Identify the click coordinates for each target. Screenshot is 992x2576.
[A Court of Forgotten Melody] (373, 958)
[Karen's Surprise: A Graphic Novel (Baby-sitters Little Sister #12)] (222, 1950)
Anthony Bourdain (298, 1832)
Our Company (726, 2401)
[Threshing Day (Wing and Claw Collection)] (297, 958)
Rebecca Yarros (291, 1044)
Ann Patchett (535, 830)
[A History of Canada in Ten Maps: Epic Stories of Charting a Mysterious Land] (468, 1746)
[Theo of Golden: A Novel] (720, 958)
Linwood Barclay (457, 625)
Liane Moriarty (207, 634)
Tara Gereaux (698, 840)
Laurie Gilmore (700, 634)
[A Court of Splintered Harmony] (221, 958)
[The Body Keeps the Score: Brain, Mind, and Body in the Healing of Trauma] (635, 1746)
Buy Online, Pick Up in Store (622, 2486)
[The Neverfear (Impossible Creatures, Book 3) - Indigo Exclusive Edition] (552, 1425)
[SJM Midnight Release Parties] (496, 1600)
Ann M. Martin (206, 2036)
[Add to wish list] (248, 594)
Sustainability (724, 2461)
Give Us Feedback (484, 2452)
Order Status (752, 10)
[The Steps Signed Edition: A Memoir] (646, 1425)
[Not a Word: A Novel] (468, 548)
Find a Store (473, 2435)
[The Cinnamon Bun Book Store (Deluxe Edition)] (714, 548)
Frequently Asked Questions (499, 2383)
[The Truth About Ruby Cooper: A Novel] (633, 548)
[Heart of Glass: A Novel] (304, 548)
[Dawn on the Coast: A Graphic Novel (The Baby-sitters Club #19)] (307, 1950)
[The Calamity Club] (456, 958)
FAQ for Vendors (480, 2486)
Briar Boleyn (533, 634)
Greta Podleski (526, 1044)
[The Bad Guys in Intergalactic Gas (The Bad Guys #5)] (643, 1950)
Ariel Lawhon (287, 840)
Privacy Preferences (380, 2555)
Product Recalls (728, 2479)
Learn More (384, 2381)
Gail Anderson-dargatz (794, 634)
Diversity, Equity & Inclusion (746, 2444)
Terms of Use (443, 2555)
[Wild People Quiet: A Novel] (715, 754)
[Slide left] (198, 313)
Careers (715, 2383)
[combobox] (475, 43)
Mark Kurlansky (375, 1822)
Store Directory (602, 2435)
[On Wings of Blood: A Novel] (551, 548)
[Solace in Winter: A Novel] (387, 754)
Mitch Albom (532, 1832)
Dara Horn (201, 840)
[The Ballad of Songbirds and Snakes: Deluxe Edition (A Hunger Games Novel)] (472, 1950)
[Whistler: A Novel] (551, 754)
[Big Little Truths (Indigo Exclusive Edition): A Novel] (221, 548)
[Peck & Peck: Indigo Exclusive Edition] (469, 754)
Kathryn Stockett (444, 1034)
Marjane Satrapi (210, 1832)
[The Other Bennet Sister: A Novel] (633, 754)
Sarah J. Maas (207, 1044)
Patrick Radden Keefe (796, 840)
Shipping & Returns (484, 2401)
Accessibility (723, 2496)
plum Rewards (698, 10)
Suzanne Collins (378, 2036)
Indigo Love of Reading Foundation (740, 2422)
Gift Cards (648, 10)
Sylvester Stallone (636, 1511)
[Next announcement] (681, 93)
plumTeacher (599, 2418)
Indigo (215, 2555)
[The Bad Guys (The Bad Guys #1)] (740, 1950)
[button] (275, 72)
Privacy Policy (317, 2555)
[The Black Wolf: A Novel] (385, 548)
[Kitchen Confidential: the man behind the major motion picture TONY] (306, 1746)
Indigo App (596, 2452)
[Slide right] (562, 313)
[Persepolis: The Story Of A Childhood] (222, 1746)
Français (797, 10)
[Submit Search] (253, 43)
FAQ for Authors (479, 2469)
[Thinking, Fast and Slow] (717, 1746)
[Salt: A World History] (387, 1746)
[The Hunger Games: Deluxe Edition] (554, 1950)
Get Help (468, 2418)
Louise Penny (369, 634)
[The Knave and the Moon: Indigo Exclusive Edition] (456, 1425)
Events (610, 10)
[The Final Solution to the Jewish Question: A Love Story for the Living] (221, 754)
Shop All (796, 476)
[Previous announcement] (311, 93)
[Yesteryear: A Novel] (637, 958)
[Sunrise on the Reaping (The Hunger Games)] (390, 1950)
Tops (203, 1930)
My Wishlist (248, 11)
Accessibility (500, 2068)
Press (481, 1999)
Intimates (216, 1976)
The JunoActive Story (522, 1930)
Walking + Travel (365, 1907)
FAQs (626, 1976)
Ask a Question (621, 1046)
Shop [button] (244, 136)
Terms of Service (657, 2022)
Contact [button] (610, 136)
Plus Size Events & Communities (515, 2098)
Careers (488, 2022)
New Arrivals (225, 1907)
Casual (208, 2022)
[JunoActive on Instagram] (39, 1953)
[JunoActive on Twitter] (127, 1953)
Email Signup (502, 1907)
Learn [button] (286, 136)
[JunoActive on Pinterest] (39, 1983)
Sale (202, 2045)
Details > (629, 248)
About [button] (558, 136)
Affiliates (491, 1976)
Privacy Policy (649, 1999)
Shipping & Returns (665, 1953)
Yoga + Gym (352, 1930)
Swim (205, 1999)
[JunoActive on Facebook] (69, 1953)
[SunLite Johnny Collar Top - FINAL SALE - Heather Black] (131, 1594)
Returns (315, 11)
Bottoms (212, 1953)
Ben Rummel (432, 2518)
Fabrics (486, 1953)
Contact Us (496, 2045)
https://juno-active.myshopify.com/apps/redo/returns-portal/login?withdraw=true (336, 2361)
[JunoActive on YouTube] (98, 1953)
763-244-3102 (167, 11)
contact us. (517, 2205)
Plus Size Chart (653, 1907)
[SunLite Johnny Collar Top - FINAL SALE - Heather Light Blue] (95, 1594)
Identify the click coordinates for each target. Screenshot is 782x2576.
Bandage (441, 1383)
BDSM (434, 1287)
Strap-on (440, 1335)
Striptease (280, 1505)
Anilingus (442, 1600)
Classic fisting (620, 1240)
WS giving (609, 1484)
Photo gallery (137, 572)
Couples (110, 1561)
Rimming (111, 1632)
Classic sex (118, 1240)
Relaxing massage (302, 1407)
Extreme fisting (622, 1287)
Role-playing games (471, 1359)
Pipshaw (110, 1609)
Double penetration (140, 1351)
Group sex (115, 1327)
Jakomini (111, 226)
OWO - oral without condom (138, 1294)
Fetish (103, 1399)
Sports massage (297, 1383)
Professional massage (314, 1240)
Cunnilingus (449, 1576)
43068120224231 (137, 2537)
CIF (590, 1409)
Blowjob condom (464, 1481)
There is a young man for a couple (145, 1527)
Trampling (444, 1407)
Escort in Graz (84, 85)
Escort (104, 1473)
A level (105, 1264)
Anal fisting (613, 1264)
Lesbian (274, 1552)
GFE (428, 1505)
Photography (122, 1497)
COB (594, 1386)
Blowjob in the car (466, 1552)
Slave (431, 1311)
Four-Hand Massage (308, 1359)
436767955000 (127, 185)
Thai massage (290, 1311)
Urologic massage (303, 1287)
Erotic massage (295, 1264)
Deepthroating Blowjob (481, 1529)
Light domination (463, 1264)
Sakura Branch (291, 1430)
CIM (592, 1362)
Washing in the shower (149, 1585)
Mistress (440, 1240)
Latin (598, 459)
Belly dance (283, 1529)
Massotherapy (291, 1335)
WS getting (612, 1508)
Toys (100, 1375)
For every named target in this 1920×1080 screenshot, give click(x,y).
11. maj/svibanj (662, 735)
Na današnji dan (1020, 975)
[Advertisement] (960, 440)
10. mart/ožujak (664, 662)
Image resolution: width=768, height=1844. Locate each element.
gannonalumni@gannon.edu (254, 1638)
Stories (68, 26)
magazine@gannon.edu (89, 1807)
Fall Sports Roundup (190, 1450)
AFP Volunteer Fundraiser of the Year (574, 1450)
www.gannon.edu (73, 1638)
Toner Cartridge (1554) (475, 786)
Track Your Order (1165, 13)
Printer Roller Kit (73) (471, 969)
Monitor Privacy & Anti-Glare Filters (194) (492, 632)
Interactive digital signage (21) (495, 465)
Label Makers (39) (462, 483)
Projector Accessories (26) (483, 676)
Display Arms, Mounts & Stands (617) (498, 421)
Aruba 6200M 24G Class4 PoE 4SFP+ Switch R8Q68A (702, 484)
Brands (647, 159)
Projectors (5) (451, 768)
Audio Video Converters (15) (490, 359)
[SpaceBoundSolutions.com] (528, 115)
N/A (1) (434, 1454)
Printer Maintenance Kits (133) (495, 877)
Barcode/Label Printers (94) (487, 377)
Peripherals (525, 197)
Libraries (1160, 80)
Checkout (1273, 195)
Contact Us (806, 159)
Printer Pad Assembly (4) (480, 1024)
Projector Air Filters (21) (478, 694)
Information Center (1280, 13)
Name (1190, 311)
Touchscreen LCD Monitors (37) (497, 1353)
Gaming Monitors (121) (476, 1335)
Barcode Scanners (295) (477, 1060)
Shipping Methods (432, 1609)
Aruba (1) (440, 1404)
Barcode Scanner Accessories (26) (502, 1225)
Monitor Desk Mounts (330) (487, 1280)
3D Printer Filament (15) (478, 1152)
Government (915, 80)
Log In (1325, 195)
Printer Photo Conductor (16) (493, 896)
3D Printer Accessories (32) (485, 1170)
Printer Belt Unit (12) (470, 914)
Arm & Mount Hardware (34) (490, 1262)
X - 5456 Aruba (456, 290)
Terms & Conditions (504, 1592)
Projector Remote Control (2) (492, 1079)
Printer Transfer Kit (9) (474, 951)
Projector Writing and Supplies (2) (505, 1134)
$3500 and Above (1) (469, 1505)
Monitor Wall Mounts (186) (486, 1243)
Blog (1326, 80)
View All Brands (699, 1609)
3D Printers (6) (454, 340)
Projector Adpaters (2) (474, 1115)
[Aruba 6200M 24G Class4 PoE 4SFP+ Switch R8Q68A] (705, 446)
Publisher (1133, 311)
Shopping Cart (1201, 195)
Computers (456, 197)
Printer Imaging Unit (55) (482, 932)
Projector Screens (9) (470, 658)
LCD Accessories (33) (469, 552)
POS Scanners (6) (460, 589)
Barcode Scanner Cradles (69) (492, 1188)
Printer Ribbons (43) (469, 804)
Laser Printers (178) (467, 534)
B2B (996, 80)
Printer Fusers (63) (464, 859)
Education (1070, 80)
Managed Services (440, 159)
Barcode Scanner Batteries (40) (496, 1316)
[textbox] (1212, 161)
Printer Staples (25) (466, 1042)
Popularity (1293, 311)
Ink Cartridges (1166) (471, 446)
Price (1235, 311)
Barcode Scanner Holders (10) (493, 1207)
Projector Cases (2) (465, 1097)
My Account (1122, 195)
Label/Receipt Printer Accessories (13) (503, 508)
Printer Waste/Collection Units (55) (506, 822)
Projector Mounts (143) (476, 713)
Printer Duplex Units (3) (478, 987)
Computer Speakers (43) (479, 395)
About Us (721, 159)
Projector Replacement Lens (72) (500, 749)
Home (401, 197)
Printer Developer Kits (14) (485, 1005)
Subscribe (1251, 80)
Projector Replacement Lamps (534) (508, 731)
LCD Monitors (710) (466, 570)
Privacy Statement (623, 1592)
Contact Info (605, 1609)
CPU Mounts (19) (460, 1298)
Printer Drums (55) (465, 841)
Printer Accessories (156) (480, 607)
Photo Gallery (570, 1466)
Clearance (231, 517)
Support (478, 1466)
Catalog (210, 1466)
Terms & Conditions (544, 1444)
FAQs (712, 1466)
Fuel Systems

#### [TASK PROMPT]
Set down, from the entries above, exactly the lines from the one with "[JunoActive on YouTube] (98, 1953)" up to and including the one with "COB (594, 1386)", and no other lines.

#### [RESPONSE TO THE TASK]
[JunoActive on YouTube] (98, 1953)
763-244-3102 (167, 11)
contact us. (517, 2205)
Plus Size Chart (653, 1907)
[SunLite Johnny Collar Top - FINAL SALE - Heather Light Blue] (95, 1594)
Identify the click coordinates for each target. Screenshot is 782x2576.
Bandage (441, 1383)
BDSM (434, 1287)
Strap-on (440, 1335)
Striptease (280, 1505)
Anilingus (442, 1600)
Classic fisting (620, 1240)
WS giving (609, 1484)
Photo gallery (137, 572)
Couples (110, 1561)
Rimming (111, 1632)
Classic sex (118, 1240)
Relaxing massage (302, 1407)
Extreme fisting (622, 1287)
Role-playing games (471, 1359)
Pipshaw (110, 1609)
Double penetration (140, 1351)
Group sex (115, 1327)
Jakomini (111, 226)
OWO - oral without condom (138, 1294)
Fetish (103, 1399)
Sports massage (297, 1383)
Professional massage (314, 1240)
Cunnilingus (449, 1576)
43068120224231 (137, 2537)
CIF (590, 1409)
Blowjob condom (464, 1481)
There is a young man for a couple (145, 1527)
Trampling (444, 1407)
Escort in Graz (84, 85)
Escort (104, 1473)
A level (105, 1264)
Anal fisting (613, 1264)
Lesbian (274, 1552)
GFE (428, 1505)
Photography (122, 1497)
COB (594, 1386)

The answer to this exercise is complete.